Al deslizarse por aquel paisaje extraño, oscuro y neblinoso, el silencio le presionaba los oídos. No veía más allá de tres metros a la redonda, de forma que, mientras nadaba velozmente, las cosas surgían de repente de la oscuridad: bosques de algas ondulantes y enmarañadas, extensas planicies de barro con piedras iluminadas por un levísimo resplandor. Bajó más y más hondo hacia las profundidades del lago, con los ojos abiertos, escudriñando, entre la misteriosa luz gris que lo rodeaba, las sombras que había más allá, donde el agua se volvía opaca.
Pequeños peces pasaban en todas direcciones como dardos de plata. Una o dos veces creyó ver algo más grande ante él, pero al acercarse descubría que no era otra cosa que algún tronco grande y ennegrecido o un denso macizo de algas. No había ni rastro de los otros campeones, de sirenas ni tritones, de Ron ni, afortunadamente, tampoco del calamar gigante.
Unas algas de color esmeralda de sesenta centímetros de altura se extendían ante él hasta donde le alcanzaba la vista, como un prado de hierba muy crecida. Miraba hacia delante sin parpadear, intentando distinguir alguna forma en la oscuridad... y entonces, sin previo aviso, algo lo agarró por el tobillo.
Se retorció para mirar y vio que un
grindylow
, un pequeño demonio marino con cuernos, le había aferrado la pierna con sus largos dedos y le enseñaba los afilados colmillos. Se apresuró a meterse en el bolsillo la mano membranosa, y buscó a tientas la varita mágica. Pero, para cuando logró hacerse con ella, otros dos
grindylows
habían salido de las algas y, cogiéndolo de la túnica, intentaban arrastrarlo hacia abajo.
—
¡Relaxo!
—gritó Harry.
Pero no salió ningún sonido de la boca, sino una burbuja grande, y la varita, en vez de lanzar chispas contra los
grindylows
, les arrojó lo que parecía un chorro de agua hirviendo, porque donde les daba les producía en la piel verde unas ronchas rojas de aspecto infeccioso.
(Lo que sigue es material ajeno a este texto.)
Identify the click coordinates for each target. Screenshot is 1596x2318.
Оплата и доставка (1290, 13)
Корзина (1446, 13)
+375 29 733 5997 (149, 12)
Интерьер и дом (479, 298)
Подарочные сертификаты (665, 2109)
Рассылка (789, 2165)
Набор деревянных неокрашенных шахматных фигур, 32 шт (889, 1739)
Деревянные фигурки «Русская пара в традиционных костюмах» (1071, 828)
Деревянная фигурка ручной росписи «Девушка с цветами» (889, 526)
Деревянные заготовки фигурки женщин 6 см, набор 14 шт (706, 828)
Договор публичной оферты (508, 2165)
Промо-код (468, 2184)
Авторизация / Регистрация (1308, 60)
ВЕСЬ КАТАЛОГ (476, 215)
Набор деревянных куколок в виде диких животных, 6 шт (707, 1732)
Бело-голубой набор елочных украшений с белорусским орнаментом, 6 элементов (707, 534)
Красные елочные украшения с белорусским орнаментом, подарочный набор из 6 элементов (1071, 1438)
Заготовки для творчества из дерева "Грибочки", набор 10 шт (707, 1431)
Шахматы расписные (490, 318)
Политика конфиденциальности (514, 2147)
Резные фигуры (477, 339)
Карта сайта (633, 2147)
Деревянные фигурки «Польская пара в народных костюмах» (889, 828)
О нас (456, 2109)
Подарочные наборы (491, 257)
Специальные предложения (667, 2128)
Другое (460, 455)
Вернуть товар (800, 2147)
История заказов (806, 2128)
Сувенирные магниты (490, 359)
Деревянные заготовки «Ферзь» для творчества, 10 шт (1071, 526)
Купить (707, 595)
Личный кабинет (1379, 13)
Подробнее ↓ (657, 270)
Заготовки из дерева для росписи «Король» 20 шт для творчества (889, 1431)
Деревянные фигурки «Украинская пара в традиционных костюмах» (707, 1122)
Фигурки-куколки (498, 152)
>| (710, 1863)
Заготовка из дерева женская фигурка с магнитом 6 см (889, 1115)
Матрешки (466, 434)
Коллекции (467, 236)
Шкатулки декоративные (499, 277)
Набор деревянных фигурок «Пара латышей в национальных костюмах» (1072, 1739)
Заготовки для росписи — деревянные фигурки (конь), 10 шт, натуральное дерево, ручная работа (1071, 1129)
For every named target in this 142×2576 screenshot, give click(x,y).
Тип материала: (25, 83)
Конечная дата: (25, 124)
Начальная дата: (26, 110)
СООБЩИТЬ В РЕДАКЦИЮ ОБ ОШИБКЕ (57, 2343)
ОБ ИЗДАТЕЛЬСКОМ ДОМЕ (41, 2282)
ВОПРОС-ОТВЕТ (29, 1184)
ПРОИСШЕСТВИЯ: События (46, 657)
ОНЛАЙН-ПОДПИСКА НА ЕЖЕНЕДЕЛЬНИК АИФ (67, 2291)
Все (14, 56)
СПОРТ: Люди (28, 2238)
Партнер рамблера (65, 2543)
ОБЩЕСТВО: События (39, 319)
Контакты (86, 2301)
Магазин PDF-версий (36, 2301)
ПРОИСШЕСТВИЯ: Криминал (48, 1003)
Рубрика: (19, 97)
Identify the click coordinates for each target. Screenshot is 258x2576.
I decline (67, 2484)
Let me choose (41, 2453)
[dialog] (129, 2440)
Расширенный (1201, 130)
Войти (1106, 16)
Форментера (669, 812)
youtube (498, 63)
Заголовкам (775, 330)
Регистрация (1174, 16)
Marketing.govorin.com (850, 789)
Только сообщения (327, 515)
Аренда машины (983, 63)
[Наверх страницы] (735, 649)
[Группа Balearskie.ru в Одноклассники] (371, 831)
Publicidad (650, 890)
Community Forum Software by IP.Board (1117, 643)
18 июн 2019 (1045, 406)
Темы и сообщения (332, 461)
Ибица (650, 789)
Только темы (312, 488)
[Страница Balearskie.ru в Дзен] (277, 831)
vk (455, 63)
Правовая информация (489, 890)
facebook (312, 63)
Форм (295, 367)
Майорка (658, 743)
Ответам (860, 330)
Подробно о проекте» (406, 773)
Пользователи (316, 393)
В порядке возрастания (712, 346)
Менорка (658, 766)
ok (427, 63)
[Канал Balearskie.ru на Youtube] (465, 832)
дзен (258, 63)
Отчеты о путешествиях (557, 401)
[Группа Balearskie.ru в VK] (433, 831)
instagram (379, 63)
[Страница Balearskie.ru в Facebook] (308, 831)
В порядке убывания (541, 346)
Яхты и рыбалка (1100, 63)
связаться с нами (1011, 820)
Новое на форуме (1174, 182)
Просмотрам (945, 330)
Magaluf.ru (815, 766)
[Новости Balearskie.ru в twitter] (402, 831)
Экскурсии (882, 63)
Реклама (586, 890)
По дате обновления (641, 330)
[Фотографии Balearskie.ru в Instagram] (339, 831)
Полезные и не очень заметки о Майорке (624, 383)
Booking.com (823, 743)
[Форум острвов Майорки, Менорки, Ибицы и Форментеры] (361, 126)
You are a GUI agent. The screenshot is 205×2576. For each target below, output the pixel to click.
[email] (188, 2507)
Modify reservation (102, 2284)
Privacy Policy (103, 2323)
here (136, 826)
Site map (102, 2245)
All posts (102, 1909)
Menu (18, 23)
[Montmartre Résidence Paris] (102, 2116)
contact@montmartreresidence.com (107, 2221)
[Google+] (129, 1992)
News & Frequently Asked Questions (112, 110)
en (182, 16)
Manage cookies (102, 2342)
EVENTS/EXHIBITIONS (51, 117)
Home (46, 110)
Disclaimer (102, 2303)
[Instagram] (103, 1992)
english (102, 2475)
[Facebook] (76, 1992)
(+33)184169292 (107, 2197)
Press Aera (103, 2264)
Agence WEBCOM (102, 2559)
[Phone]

Harry se soltó el tobillo del
grindylow
y escapó tan rápido como pudo, echando a discreción de vez en cuando más chorros de agua hirviendo por encima del hombro. Cada vez que notaba que alguno de los
grindylows
le volvía a agarrar el tobillo, le lanzaba una patada muy fuerte. Por fin, sintió que su pie había golpeado una cabeza con cuernos; volviéndose a mirar, vio al aturdido
grindylow
alejarse en el agua, bizqueando, mientras sus compañeros amenazaban a Harry con el puño y se hundían otra vez entre las algas.
Aminoró un tanto, guardó la varita en la túnica, y miró en torno, escuchando, mientras describía en el agua un círculo completo. La presión del silencio contra los tímpanos se había incrementado. Debía de hallarse a mayor profundidad, pero nada se movía salvo las ondulantes algas.
—¿Cómo te va?
Harry creyó que le daba un infarto. Se volvió de inmediato, y vio a Myrtle
la Llorona
flotando vaporosamente delante de él, mirándolo a través de sus gruesas gafas nacaradas.
—¡Myrtle! —intentó gritar Harry.
Pero, una vez más, lo único que le salió de la boca fue una burbuja muy grande. Myrtle
la Llorona
se rió.
—¡Deberías mirar por allá! —le dijo, señalando en una dirección—. No te acompaño. No me gustan mucho: me persiguen cada vez que me acerco.